What you are asked to do
Format the records from the line containing "Describe the element at coordinates (627, 213)" through the line containing "circular SVG element" as a two-column CSV with the headers input and output. Give one row for each record, put each field in double quotes, and replace line breaks with spaces.

Material
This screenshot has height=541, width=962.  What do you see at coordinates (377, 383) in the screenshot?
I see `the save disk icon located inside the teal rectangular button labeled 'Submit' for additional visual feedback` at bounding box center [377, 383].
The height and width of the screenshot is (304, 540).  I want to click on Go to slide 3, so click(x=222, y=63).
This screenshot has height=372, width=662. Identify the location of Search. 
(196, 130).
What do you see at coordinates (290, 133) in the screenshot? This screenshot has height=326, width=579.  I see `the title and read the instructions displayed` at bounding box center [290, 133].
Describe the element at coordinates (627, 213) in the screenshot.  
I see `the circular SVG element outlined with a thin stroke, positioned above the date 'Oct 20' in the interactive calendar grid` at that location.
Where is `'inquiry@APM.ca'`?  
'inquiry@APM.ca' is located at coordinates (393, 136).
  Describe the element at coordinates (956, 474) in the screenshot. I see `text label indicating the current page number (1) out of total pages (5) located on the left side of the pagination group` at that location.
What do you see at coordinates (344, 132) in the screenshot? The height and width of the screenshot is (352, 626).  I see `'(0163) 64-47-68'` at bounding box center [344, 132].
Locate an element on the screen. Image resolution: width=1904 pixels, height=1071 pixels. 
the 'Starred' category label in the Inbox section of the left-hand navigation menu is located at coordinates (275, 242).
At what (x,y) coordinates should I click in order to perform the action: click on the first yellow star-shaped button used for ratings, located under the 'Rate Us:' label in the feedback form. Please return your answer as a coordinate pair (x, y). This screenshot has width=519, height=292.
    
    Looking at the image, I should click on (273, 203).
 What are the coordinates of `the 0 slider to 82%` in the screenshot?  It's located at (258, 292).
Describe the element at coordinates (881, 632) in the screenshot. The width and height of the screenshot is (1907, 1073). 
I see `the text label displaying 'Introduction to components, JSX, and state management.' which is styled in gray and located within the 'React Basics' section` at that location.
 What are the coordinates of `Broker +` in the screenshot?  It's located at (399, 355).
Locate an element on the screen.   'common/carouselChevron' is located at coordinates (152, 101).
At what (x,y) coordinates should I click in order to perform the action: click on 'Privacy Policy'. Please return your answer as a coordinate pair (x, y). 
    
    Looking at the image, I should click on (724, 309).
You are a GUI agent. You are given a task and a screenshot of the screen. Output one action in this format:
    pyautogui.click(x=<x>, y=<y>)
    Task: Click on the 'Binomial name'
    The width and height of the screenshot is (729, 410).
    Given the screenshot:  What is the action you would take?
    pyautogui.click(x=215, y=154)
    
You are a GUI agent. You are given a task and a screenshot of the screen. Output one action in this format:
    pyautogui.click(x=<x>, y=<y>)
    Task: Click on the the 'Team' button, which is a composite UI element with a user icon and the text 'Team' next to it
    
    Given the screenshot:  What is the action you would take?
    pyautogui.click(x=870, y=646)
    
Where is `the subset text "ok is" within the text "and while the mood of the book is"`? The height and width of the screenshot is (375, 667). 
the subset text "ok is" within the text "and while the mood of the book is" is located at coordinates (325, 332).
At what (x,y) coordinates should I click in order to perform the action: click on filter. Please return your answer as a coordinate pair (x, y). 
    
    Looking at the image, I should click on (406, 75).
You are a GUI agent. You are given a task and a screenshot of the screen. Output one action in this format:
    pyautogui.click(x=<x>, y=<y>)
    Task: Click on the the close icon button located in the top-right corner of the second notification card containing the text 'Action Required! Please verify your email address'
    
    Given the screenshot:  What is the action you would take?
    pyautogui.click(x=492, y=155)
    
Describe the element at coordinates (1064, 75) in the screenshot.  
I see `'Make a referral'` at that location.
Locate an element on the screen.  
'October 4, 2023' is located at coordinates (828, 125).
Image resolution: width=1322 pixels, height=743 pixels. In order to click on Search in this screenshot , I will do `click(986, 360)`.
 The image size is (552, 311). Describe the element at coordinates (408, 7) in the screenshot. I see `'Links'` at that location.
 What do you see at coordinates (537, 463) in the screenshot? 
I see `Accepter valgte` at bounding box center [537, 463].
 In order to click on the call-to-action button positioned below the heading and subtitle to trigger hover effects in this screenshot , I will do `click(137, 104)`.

Response
input,output
"Describe the element at coordinates (627, 213) in the screenshot.","I see `the circular SVG element outlined with a thin stroke, positioned above the date 'Oct 20' in the interactive calendar grid` at that location."